#### Exercise
Begin at the top of the records and copy each line exactly. The line containing "You are a computer-use agent. Screen dimensions: 398x338" is the last one to include.

(Stored data)
[Start of Attachment]

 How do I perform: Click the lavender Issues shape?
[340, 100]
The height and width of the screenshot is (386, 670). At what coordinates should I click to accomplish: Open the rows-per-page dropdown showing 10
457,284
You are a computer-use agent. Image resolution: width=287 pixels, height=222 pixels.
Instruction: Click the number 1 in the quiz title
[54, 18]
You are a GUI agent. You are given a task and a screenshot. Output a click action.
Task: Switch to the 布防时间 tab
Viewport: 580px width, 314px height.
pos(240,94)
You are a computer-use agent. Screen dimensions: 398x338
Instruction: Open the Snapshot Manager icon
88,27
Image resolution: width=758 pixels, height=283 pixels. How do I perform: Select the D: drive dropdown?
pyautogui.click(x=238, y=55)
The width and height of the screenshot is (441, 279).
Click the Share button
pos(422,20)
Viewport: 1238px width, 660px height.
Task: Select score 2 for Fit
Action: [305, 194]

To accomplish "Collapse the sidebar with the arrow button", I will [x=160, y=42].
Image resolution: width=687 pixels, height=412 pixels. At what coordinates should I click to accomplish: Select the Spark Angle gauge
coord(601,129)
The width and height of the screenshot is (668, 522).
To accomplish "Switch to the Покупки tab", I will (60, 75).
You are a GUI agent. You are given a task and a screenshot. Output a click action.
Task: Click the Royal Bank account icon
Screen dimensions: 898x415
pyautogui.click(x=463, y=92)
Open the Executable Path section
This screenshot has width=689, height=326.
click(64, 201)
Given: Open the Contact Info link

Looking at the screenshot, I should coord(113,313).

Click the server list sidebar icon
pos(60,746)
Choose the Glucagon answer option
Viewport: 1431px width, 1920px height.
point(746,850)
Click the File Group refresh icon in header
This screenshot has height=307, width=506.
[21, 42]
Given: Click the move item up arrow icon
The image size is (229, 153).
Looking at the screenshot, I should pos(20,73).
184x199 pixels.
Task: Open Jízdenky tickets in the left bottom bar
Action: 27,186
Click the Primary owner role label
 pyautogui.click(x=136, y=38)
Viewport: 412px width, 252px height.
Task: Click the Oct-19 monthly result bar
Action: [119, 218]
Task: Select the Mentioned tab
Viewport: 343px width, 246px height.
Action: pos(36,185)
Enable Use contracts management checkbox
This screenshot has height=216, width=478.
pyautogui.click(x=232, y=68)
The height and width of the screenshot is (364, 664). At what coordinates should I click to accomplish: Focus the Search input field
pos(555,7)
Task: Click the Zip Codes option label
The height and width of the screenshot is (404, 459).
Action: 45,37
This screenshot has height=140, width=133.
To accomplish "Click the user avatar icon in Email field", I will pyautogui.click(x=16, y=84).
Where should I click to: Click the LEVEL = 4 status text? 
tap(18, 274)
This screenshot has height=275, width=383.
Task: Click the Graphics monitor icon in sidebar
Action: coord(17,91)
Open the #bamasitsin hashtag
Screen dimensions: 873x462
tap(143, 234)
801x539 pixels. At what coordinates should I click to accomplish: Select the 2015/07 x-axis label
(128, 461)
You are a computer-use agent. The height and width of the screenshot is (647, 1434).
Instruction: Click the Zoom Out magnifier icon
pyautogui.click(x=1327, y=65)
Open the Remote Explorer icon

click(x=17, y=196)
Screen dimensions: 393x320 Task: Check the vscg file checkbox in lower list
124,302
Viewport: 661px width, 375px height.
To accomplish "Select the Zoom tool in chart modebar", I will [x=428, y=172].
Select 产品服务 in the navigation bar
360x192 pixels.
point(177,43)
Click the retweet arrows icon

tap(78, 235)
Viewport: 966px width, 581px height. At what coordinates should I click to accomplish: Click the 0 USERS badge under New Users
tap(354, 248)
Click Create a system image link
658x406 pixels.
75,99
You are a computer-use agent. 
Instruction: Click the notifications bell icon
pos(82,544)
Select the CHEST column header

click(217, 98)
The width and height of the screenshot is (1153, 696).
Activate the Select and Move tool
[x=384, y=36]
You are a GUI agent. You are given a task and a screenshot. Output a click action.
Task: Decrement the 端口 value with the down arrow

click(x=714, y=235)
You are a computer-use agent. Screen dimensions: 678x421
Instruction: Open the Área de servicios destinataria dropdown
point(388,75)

[End of Attachment]

#### Worked solution
 How do I perform: Click the lavender Issues shape?
[340, 100]
The height and width of the screenshot is (386, 670). At what coordinates should I click to accomplish: Open the rows-per-page dropdown showing 10
457,284
You are a computer-use agent. Image resolution: width=287 pixels, height=222 pixels.
Instruction: Click the number 1 in the quiz title
[54, 18]
You are a GUI agent. You are given a task and a screenshot. Output a click action.
Task: Switch to the 布防时间 tab
Viewport: 580px width, 314px height.
pos(240,94)
You are a computer-use agent. Screen dimensions: 398x338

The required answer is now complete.